Der angejahrte Weltmeister nahm in seinem Sessel eine betont aufrechte Haltung ein. »Es bestand keinerlei Notwenigkeit, meine Kontrahenten mittels billiger Tricks zu schlagen. Was sie jeweils besiegte, war reines Können.«

»Oh?« Hays grellrote Schlauchbootlippen versuchten, einen Schmollmund zu formen. »Na ja, dein letzter Herausforderer sieht das möglicherweise … ein wenig anders.«

»Nun, Fred Baker sieht so Manches anders. Deshalb scheiterte er in unserem damaligen Match letztlich auch an sich selbst. Wenn Sie darüber mit ihm reden wollen, tun Sie das bitte. Ich allerdings bin ausschließlich hier um über Schach zu sprechen.« Schon spannte er seine Beine an, wie um sich zu erheben. Hays Hand mit signalrot lackierten Fingernägeln legte sich besänftigend auf seinen Unterarm.

»Aber Yuri, nun komm schon: Ich weiß selbstverständlich ebenso wie du, warum du hier bist.« Sie zwinkerte vielsagend, aber ihre Augen besaßen einen kalten Ausdruck. Unwillkürlich dachte Urasow an den Blick einer Kobra. Natürlich wusste die Dame um seine vertraglich bindende Verpflichtung - ihre doppeldeutige Wortwahl verriet es.

Ihre scheinbar versöhnliche Erklärung vorgeblich akzeptierend, starrte der Großmeister stur geradeaus in die große Scheibe des Einwegspiegels vor ihnen. Das fing ja schon gut an! Wie, zum Teufel, sollte er dieses dümmliche und mit Anspielungen gespickte Geschwätz ertragen? Wie beiläufig fixierte Urasow sein Spiegelbild und seufzte innerlich.

Tja, zu der Zeit als sein Haar noch schwarz, und sein Gesicht noch nicht durchfurcht von Falten war, erwies sich seine Stärke im Schachspiel als überragend konkurrenzlos. Doch leider betätigte er sich nicht nur innerhalb dieser Domäne als Spieler – und am Roulettetisch galten nun einmal gänzlich andere Regeln. Einzig Geldmangel zwang ihn, den Job als Kommentator dieser Weltmeisterschaft anzunehmen. Und diese furchtbare Frau neben ihm wusste das.
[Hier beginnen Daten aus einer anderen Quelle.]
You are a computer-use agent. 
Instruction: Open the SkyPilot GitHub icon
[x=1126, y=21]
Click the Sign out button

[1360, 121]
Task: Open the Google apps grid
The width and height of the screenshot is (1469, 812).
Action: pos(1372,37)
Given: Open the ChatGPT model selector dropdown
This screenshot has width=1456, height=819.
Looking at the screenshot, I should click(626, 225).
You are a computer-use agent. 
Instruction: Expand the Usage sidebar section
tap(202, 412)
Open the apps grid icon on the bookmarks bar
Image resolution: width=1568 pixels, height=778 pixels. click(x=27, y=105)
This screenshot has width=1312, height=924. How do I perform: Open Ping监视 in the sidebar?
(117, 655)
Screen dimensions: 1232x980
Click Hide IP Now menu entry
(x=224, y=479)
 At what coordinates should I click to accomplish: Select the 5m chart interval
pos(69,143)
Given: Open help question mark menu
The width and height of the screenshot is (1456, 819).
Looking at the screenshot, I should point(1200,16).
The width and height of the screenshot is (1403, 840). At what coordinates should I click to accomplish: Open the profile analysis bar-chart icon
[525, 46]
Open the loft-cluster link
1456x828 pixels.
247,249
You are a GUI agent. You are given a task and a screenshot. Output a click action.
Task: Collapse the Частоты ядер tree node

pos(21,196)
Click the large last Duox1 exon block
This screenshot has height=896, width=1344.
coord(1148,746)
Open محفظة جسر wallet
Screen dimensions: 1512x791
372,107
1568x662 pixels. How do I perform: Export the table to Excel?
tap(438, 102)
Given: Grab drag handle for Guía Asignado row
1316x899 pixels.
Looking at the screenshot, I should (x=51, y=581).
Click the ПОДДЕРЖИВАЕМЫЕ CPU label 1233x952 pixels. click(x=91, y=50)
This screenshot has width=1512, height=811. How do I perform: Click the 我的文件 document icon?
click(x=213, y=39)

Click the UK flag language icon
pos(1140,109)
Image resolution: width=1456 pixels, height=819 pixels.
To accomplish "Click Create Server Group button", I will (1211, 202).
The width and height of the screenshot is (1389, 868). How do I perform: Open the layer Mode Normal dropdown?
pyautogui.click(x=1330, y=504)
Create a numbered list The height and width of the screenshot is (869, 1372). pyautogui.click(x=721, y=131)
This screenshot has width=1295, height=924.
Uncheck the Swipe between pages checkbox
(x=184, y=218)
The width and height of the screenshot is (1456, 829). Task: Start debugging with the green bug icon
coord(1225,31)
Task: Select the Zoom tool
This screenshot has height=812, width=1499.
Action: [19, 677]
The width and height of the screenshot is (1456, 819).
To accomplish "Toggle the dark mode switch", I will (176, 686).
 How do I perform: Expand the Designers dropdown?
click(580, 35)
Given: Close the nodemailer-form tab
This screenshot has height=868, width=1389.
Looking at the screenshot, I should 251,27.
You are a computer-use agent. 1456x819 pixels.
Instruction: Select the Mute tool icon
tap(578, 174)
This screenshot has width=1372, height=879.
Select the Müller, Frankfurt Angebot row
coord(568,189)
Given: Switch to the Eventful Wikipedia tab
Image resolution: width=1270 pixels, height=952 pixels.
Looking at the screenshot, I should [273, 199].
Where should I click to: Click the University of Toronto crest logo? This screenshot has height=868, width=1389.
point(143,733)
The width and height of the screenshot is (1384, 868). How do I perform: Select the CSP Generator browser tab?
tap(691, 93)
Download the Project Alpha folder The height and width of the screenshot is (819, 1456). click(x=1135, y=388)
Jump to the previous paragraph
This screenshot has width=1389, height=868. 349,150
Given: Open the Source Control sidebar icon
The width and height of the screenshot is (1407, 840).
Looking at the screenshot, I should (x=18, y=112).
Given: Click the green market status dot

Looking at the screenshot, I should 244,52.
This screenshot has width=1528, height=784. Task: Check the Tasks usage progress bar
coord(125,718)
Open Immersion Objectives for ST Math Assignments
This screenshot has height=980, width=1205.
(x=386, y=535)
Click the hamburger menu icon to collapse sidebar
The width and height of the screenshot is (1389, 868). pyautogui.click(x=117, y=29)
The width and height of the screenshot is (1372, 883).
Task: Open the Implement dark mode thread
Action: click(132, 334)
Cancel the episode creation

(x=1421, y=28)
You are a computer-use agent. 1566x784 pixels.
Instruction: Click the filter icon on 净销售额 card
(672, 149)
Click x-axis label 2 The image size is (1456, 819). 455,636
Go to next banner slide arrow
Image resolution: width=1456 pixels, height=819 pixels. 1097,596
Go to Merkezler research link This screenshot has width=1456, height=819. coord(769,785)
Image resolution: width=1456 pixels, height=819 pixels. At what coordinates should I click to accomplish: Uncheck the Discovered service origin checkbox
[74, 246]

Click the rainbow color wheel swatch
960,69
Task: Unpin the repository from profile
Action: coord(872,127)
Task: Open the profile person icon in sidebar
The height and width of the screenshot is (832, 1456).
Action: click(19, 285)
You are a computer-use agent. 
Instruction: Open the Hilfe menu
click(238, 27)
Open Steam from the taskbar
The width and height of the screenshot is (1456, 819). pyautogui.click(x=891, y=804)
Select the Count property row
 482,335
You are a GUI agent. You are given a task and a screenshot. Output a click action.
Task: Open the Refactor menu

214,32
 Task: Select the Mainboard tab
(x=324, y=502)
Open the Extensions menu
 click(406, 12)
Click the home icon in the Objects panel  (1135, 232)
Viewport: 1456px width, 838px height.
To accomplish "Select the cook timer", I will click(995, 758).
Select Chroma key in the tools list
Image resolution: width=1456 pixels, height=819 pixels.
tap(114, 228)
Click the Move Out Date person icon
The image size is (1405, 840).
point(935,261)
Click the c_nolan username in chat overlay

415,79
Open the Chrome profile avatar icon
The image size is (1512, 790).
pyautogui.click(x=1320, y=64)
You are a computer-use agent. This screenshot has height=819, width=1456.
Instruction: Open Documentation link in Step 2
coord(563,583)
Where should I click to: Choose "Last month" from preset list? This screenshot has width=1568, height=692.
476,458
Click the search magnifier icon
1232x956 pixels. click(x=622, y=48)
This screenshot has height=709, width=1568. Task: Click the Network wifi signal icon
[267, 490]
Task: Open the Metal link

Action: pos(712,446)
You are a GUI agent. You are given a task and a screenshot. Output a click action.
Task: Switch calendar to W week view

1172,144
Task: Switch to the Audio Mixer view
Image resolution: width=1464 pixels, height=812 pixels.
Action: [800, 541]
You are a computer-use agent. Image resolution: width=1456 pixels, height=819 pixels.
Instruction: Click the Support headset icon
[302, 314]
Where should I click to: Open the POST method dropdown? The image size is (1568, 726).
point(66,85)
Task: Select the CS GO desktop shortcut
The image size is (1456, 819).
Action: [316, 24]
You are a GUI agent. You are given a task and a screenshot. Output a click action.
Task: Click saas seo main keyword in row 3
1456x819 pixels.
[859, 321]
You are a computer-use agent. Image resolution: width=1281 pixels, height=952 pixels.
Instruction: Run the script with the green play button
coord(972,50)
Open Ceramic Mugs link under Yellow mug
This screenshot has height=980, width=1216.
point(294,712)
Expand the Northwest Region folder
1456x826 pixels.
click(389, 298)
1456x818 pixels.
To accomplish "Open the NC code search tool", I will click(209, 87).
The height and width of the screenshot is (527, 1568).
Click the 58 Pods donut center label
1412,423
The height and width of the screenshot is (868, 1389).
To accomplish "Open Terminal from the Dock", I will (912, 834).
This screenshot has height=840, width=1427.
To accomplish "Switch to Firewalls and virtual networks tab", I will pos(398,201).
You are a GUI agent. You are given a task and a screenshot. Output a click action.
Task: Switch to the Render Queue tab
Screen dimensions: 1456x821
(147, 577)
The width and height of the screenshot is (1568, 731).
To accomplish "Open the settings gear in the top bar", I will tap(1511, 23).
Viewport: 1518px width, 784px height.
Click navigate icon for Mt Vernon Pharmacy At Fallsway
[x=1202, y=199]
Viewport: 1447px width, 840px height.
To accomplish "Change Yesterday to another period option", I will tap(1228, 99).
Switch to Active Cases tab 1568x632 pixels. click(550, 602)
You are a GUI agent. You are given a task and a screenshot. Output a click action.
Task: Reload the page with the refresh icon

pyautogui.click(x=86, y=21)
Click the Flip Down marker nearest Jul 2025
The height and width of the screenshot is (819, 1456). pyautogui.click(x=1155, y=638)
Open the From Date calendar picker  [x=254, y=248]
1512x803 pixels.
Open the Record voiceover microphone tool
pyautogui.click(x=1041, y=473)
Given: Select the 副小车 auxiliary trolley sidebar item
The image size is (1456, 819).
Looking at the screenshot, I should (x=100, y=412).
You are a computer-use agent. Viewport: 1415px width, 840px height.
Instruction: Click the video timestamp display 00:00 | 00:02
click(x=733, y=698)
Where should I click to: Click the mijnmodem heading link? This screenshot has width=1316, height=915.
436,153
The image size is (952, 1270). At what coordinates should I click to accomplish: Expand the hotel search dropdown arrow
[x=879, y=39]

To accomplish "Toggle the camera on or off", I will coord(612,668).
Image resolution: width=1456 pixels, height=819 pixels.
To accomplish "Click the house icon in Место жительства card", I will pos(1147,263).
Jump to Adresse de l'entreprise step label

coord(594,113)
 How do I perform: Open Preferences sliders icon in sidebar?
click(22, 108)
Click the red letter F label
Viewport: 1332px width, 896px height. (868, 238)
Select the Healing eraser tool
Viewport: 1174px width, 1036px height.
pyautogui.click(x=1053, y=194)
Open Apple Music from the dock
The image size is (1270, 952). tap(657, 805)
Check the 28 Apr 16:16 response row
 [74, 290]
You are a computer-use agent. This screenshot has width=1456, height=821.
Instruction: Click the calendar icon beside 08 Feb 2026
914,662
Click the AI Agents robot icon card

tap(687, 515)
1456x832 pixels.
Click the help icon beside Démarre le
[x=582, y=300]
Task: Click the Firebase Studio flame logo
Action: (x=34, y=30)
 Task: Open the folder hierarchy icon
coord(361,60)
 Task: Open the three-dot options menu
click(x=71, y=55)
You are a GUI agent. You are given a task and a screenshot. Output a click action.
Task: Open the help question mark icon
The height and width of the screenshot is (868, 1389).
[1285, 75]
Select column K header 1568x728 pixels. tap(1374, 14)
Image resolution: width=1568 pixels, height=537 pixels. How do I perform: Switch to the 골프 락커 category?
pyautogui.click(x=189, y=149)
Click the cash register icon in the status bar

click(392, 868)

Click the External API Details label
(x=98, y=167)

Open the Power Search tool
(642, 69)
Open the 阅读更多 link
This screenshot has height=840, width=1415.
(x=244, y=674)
Ihrem aufgesetzten Dauerlächeln entkam er leider nicht, denn der kaum zwei Meter vor ihnen aufgebaute Einwegspiegel warf es ihm erbarmungslos entgegen. Fast beneidete er die beiden alsbald gegeneinander antretenden Spieler, die auf der Bühne ein Privileg genießen würden: Im Gegensatz zu ihm, durften sie auf der anderen Seite des Spiegels im isolierten Spielerbereich Platz nehmen – weit entfernt von dieser … aufgepimpten Nervensäge.

»Lass uns über das Spiel reden, Yuri«, riss ihn die Stimme der Moderatorin aus seinen Gedanken.

»Das wäre mir ausgesprochen recht.«

»Die Situation ist folgendermaßen.« Hay senkte ihre Stimme und klang mit einem Mal erstaunlich seriös und ernst.

»Die Computer haben Schach gelöst. Es gibt keinen guten Zug mehr, den sie nicht finden, keine Aufgabe, die sie nicht perfekt lösen. Die Anzahl der auf Profiebene noch spielbaren Eröffnungen ist auf ein Minimum reduziert worden. Menschliche Kreativität hat in dem Spiel keinen Platz mehr. Gegen Personen zu spielen, ergibt daher immer weniger Sinn. Nicht einmal zu Trainingszwecken, denn das Spielniveau der Maschinen ist variierbar, sodass jedem Spielstil der ideale technologische Gegner zugewiesen werden kann. Deshalb sank während der letzten Jahre die Zahl der diesen Sport betreibenden Menschen massiv.«

Mit leicht seitlich geneigtem Kopf und geweiteten Augen lauschte Urasow dem Vortrag seiner Sitznachbarin. Er fixierte die wallende blonde Haarpracht, die Hays scheinbar eingestanztes Lächeln umrahmte. Als sie endete, räusperte er sich.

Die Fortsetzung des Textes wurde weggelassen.